Welcome to the $1.5 Trillion Minefield of Defaulted Chinese Debt
Comment of the Day

April 07 2020

Commentary by Eoin Treacy

Welcome to the $1.5 Trillion Minefield of Defaulted Chinese Debt

One of the biggest challenges of buying Chinese corporate debt is working out the borrower’s ties to the government, says Soo Cheon Lee, chief investment officer at SC Lowy, a credit-focused banking and investment firm. “China is not about the financials, it’s about relationships,” Lee says. “That’s driving a lot of the liquidity available to a company. You really need to understand the local landscape, and it’s difficult for foreign players to understand who has that connection or support from the state.”

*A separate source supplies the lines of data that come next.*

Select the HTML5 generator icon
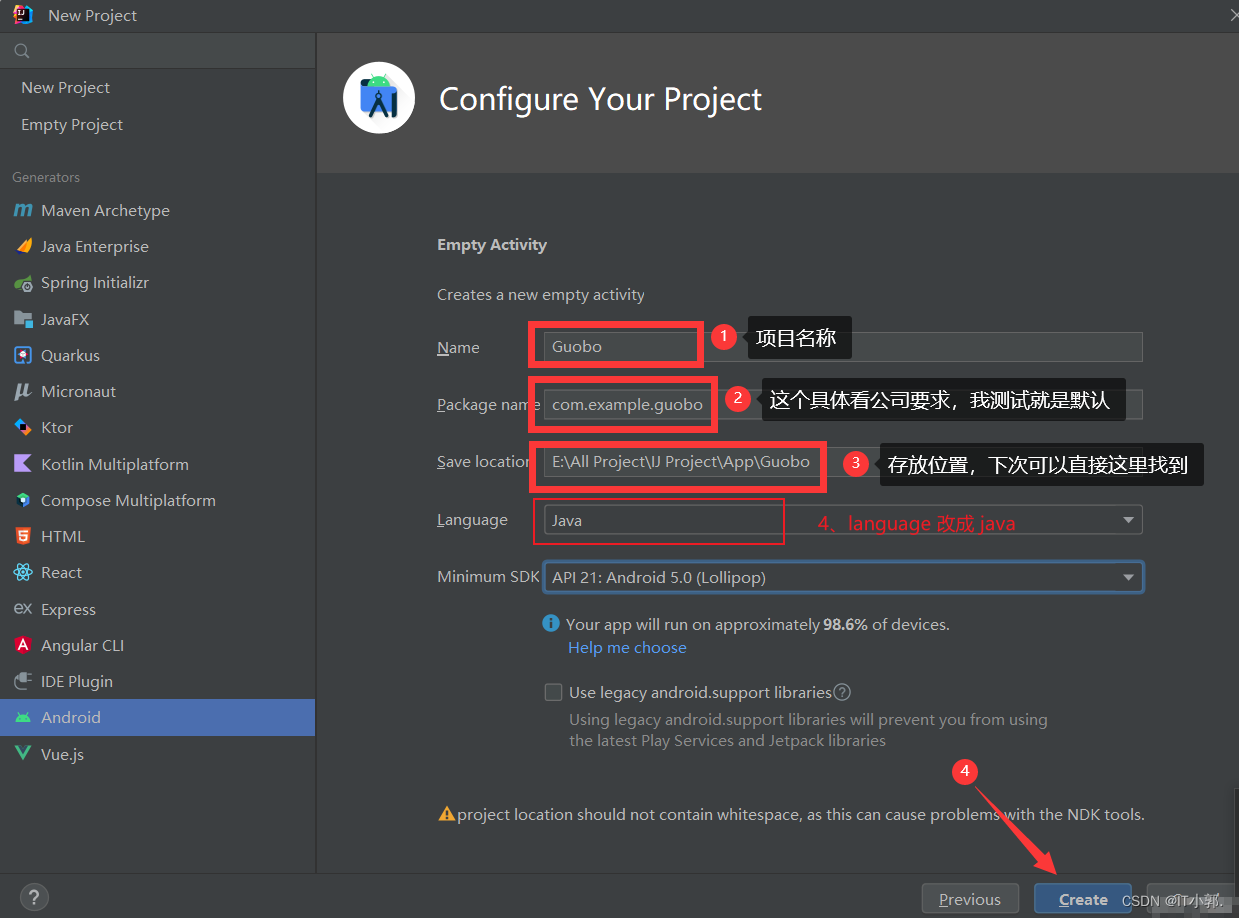Screen dimensions: 1239x918 coord(23,536)
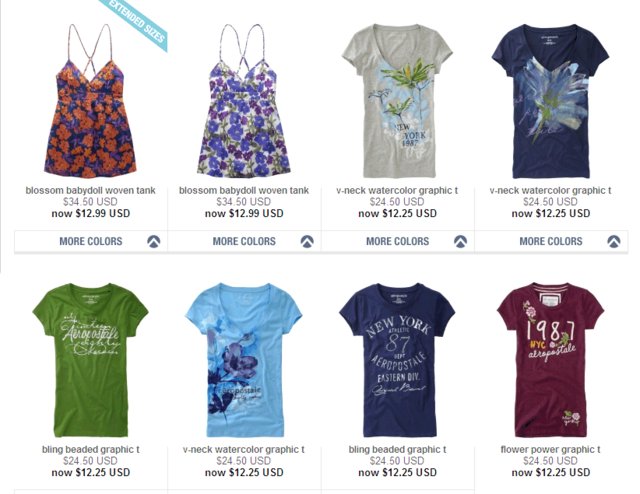Click More Colors arrow icon under gray v-neck tee

[460, 241]
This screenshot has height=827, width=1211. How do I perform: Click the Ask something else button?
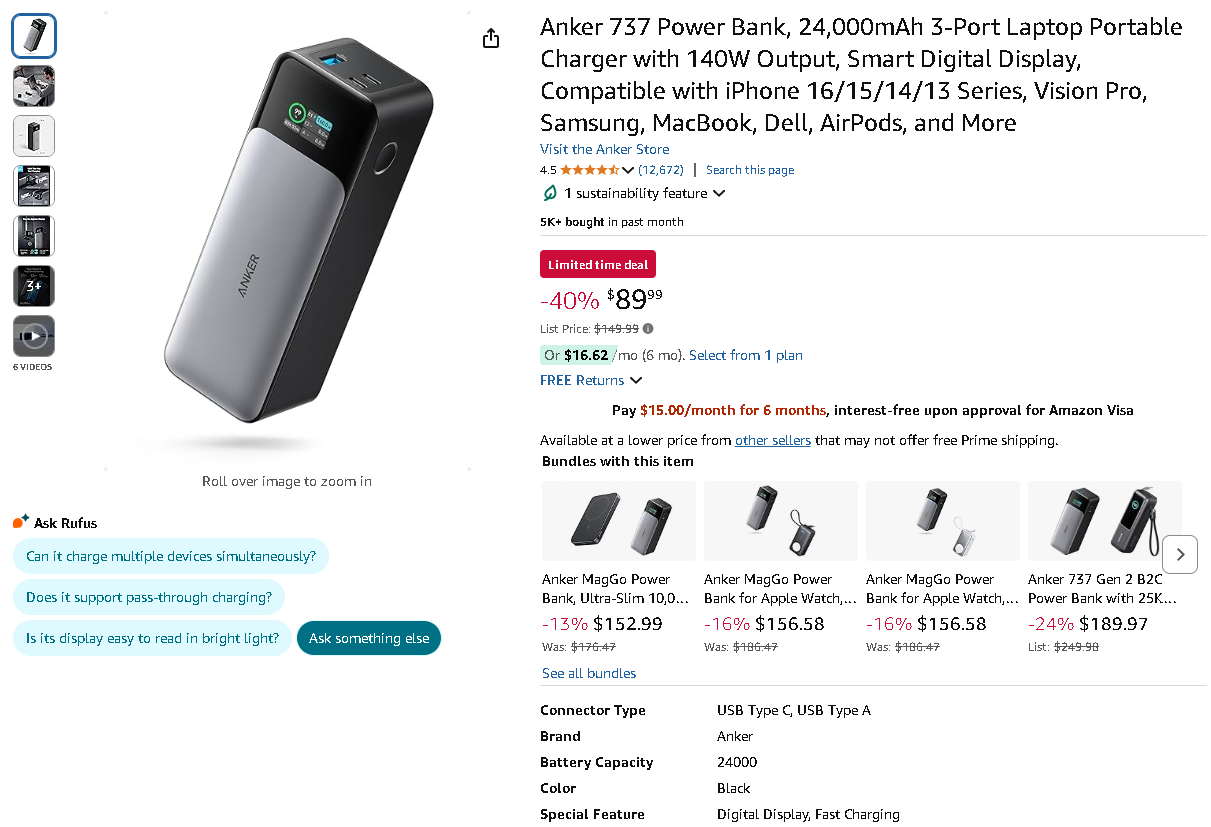click(x=367, y=637)
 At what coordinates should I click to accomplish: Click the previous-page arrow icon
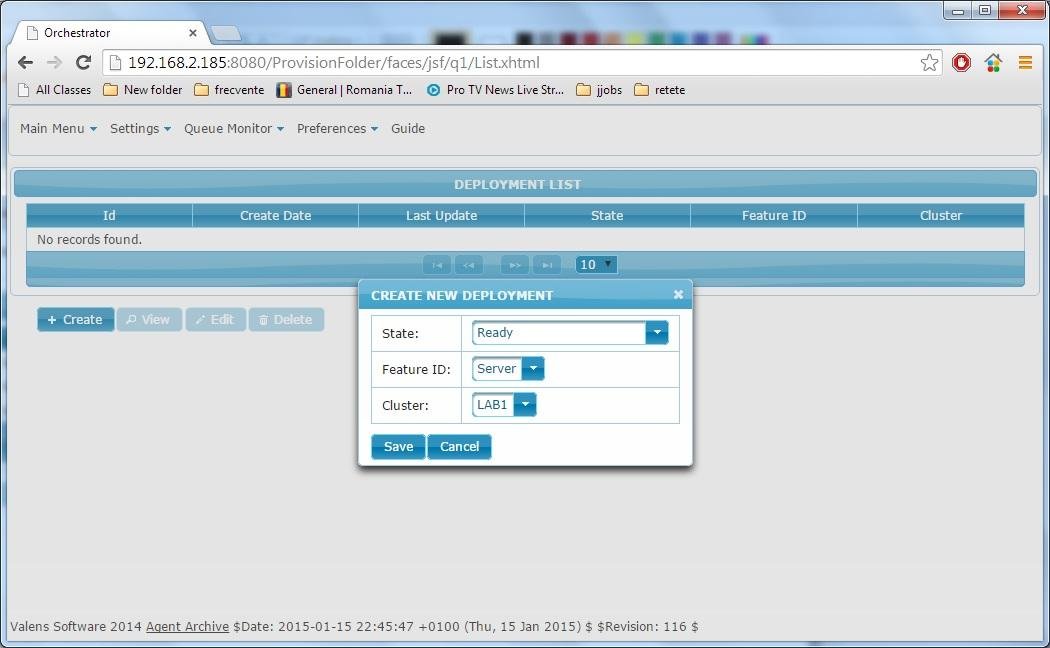pyautogui.click(x=469, y=264)
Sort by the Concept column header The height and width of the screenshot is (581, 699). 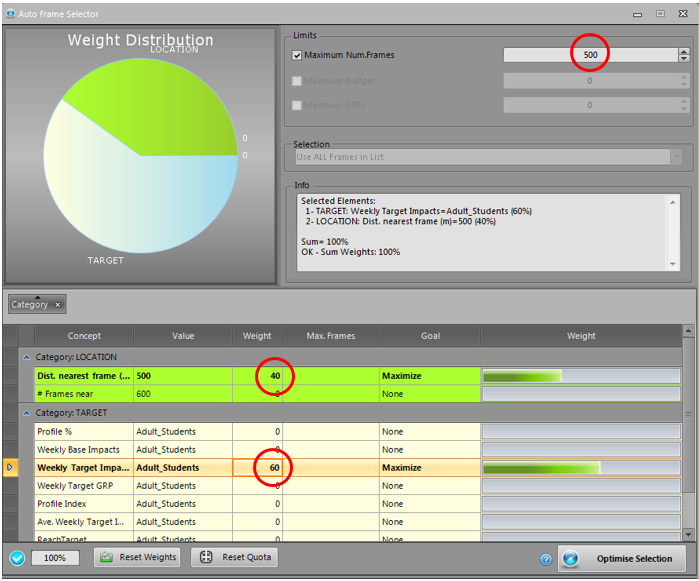(x=84, y=336)
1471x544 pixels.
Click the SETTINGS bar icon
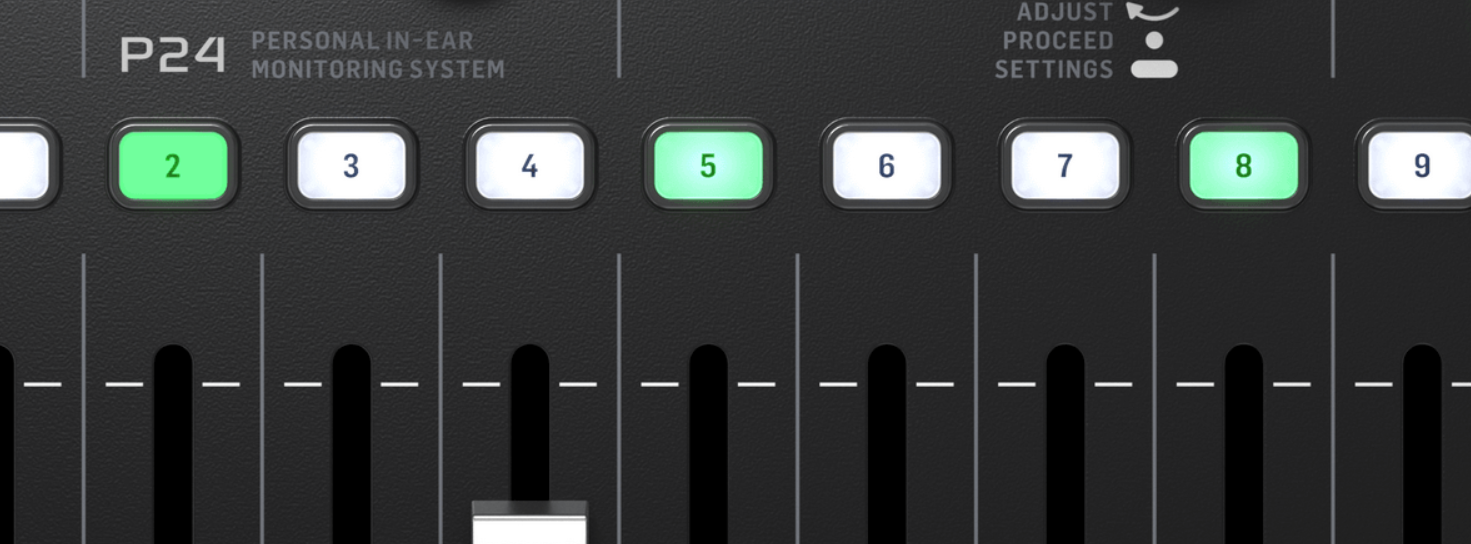(x=1154, y=69)
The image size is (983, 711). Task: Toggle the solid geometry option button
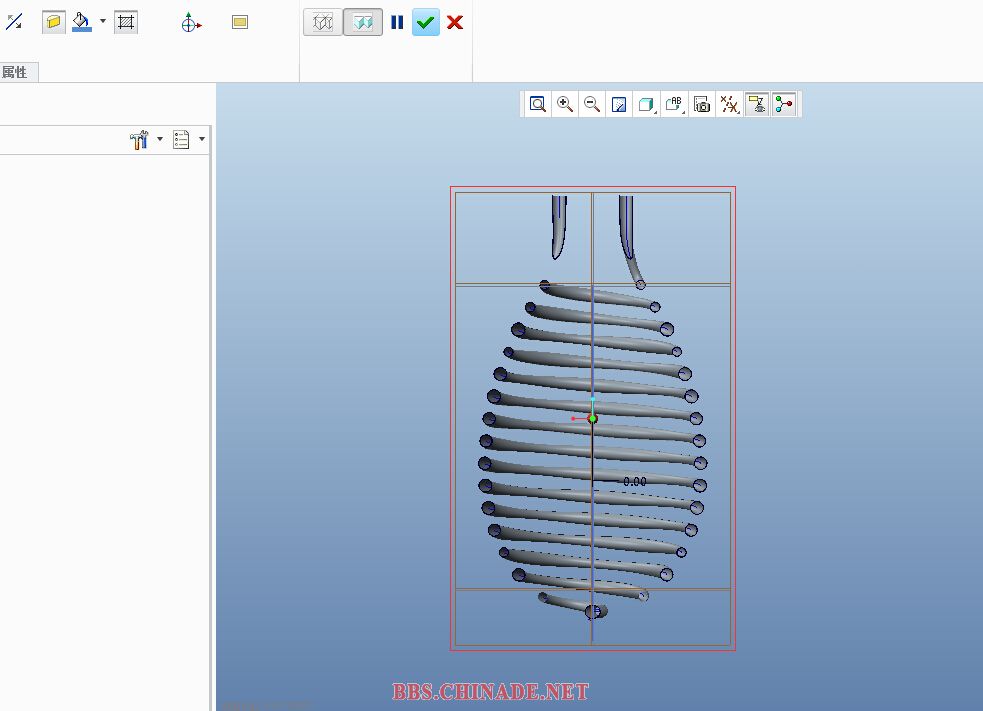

Sometimes a Chinese company will appear to be in dire straits, only to come up with the cash for a debt payment at the last minute, Lee says. “For most of the companies in Asia, we know two weeks before whether they have financing or if they are going to restructure,” he says. “I think it’s very unique for China to not be able to predict a default.”

Some firms are not what they appear to be, Lee says. “If you are truly a state-owned enterprise,” he says, “you will continue to get support from the government or state-owned banks. But when we look at companies that claim to be SOEs but aren’t really SOEs, we see they’re having some difficulties.”

Eoin Treacy's view

I think a handy rule of thumb for anyone thinking of dipping a toe in China’s distressed debt markets is “state support is a precondition, not a nice to have”. $1.5 trillion in defaulted debt is a juicy target provided covenants can be enforced. The extent to which that is possible in an autocracy is to ascertain how much the ruling families might be inconvenienced by a default.

China’s stock market has been very quiet this year, not least because the government has stepped in to deliberately contain volatility. That is all the proof one needs of the willingness of the government to alter prices at will to further political and national imperatives. Watch out when that priority changes.

Cutting reserve requirements and lower interest rates today are a better reflection of the extent of support the government is lending to the economy, even as it defends the value of the renminbi.